Be skeptical of a single 'good' number
Widely repeated turnover tiers are largely industry convention, not an evidence-based standard, and no national benchmark exists. Treat any quoted "good turnover time" as a rough convention at best — and never compare against one without knowing how it was defined.
What you can anchor on are real, documented facility results. A Lean redesign at NYU Langone cut median turnover from 37 minutes to 14 — concrete evidence of what is achievable in one setting, not a universal target. The useful comparison is your own line over time, measured consistently, not a borrowed number.
What slow turnovers actually cost
Turnover matters because it repeats — every room, every case, all day. At the conservative ~$37-per-minute cost of OR time, shaving ten minutes off a turnover that happens several times a day in several rooms compounds into substantial annual dollars. The cost is not in any single turnover; it is in the multiplication.

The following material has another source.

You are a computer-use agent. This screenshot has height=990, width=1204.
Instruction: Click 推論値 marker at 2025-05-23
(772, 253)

But cost is concentrated in the distribution, not the average. A facility with a respectable mean turnover can still bleed time through a tail of 50- and 60-minute outliers. Chasing the average down a minute or two is far less valuable than finding and fixing the outliers — which is why how you measure turnover matters as much as the target you set.
Turnover time ≠ the whole problem
A caution before you make turnover your headline metric: it is the single most over-blamed number in the OR. Obsessing over it can pressure staff, encourage corner-cutting, and still miss bigger leaks like late first-case starts. Set a realistic target, watch the distribution, and weigh turnover against your other levers — our framework for first-case delays vs. turnover time helps you decide which to attack first, and the efficiency metrics guide puts it in context.

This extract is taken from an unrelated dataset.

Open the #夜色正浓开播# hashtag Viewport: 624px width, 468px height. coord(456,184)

Tracking turnover cleanly with ORbit
The recurring theme — pick one definition, hold it, and watch the distribution — is exactly the kind of measurement that is tedious by hand and reliable when automated. ORbit tracks turnover on your real case data with a single consistent definition, surfaces the slow outliers by room, service line, and time of day, and reports it median-based so a few marathon turnovers never distort the picture. Once you can see the outliers, the fixes have somewhere to aim. To see your own turnover distribution, take a look at your own data.
Frequently asked questions
What is a good OR turnover time?
There is no official national benchmark — professional bodies have not established one, so any single "good" number should be treated with skepticism. What matters more is your definition and your trend. Many programs aim for turnovers in the 20-to-30-minute range for standard cases, but the honest target is steady improvement against your own baseline on a consistent definition.
How is OR turnover time defined?
Most commonly as wheels-out of one patient to wheels-in of the next in the same room (patient-out to patient-in). Some definitions instead measure surgical close to next incision. The two produce different numbers, so the definition has to be fixed before any benchmark is meaningful.
Does turnover time include cleaning and setup?
Under the common wheels-out-to-wheels-in definition, yes — the interval covers room cleaning, setup, and getting the next patient in and ready. That is why turnover is a team-and-process metric, not a measure of how fast housekeeping moves.